O poder de curar e libertar não é nosso. É dado do alto. Não é uma mania da nossa cabeça. É vontade de Deus. Não é uma invenção ideológica, mas uma verdade teológica. É um poder transmitido por Jesus que, por sua vez, o recebeu do Pai. Vem do Espírito e da Palavra. Não age como os poderes deste mundo que adoperam qualquer meio, inclusive, a mentira e violência, para alcançar seus propósitos. E não se confunde com curandeirismo e charlatanismo. É o poder desarmante do Evangelho que, quando é anunciado com fidelidade e acolhido na sua integralidade, por si mesmo, é capaz de colocar para fora do ser humano e das estruturas sociais, religiosas, políticas e econômicas tudo aquilo que vai contra os valores do Reino de Deus. O Evangelho de Jesus tem o poder de libertar e transformar integralmente. É esta a cura e a libertação que precisamos procurar. Aonde chega, quando é acolhido e seus valores são assimilados, só então cura e liberta de verdade. Humaniza. Mais Evangelho de Jesus Cristo significa mais vida, mais verdade, mas conscientização, mais justiça, mais paz, mais solidariedade, mais acolhida, mais misericórdia… É dessa certeza que nasce a urgência de anunciá-lo. A sua credibilidade aos olhos das pessoas depende também do nosso testemunho. É a coerência da nossa vida que reveste de autoridade aquilo que falamos. Cuidemos dela. O despojamento pessoal, a humildade, a sobriedade, a generosidade e a confiança na hospitalidade do povo são os melhores indícios da autenticidade do/a missionário/a. Cuidado com quem demonstra ganância e acumula riquezas às custas do seu ministério e da boa fé do povo.

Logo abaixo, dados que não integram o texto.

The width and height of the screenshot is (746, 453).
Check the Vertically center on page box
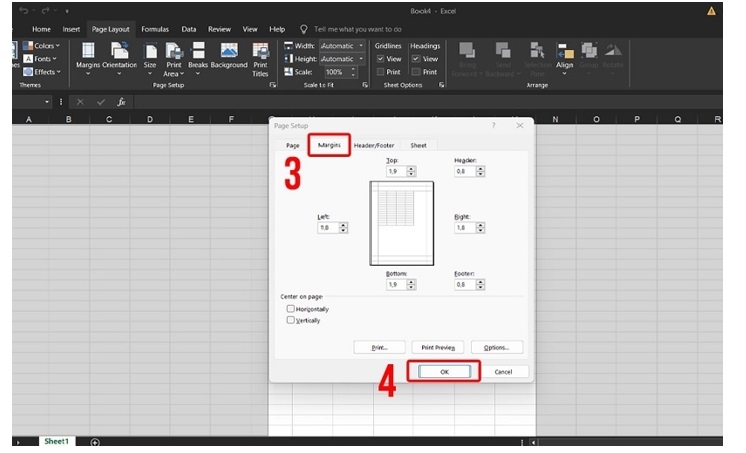pos(291,320)
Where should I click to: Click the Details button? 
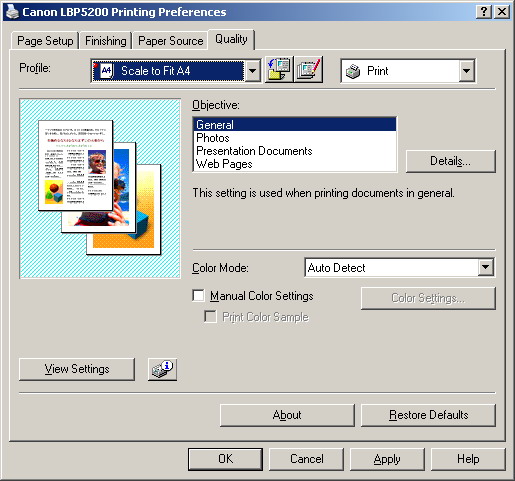(x=451, y=161)
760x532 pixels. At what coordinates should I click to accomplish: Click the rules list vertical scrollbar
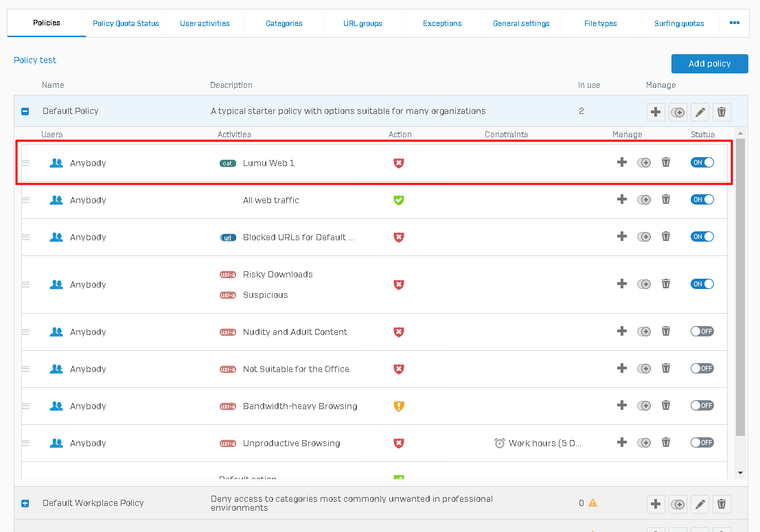point(740,300)
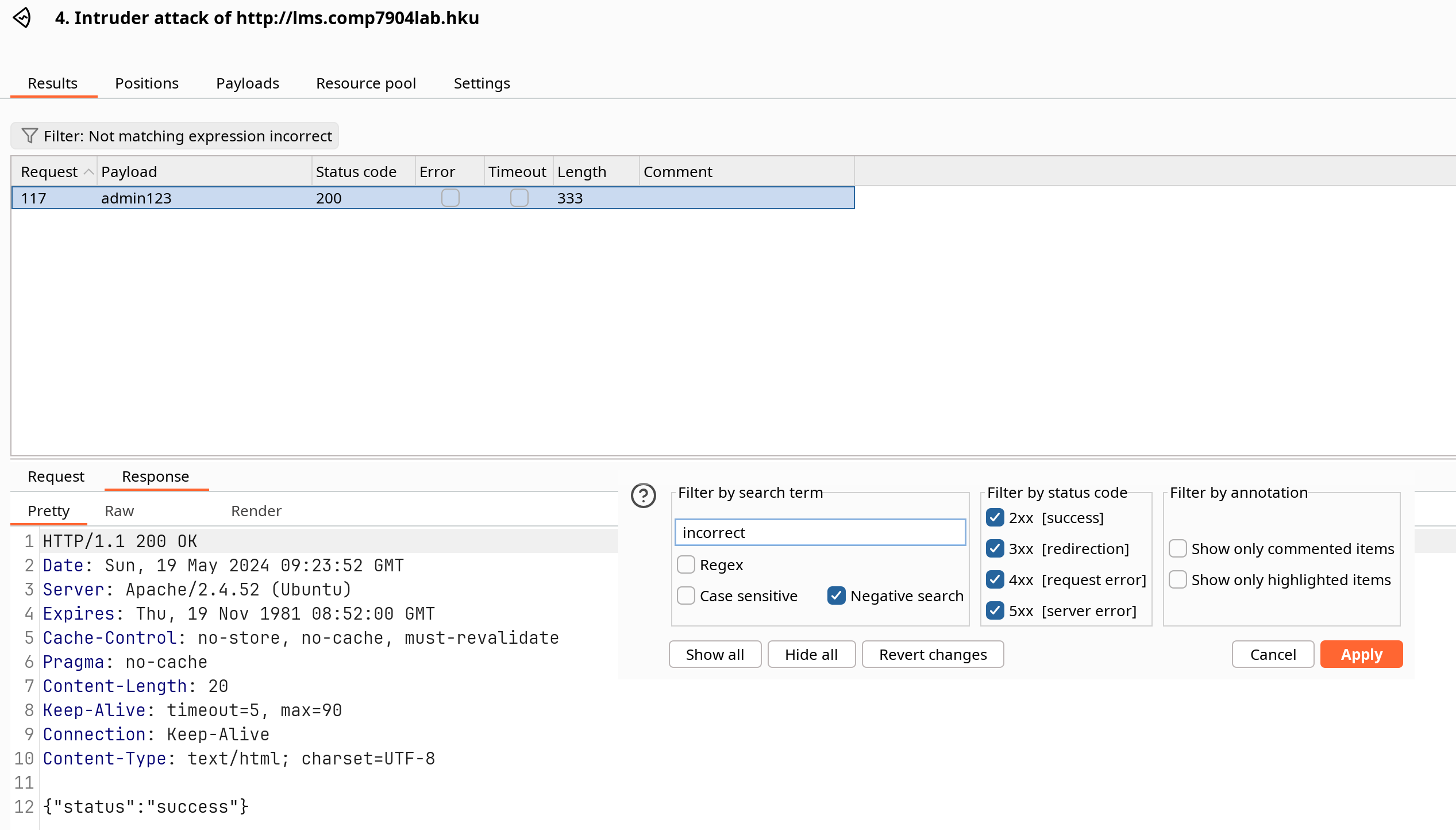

Jesus não promete vida fácil. O sucesso não é automático. O/a missionário/a poderá encontrar resistência, rejeição e perseguição. “Os espíritos imundos” não desistem facilmente. O importante é não desanimar e, sobretudo, não se deixar emporcalhar e corromper com a poeira de suas sujas conversas e de suas práticas perversas. Fiquemos em alerta. Se isso acontecer, é bom dar uma sacudida no corpo e no espírito para se livrar dessa poeira contaminada como protesto contra as ideologias que alienam e desumanizam o ser humano e seguir o caminho com a certeza da vitória final. Nada de sujeira. Qualquer que seja o risco e o perigo, não há nada de melhor do que salvaguardar a ‘limpeza” da própria vida e a integridade da própria biografia. “Deixemos Deus conduzir a nossa pequena embarcação; se ela lhe for útil, ele a preservará do naufrágio”, dizia São Vicente de Paulo, cuja memória celebramos hoje. Seu amor pelos mais pobres alimente nossa solidariedade com os/as marginalizados/as e nossa coragem de enfrentar os “espíritos impuros” que os empobrecem.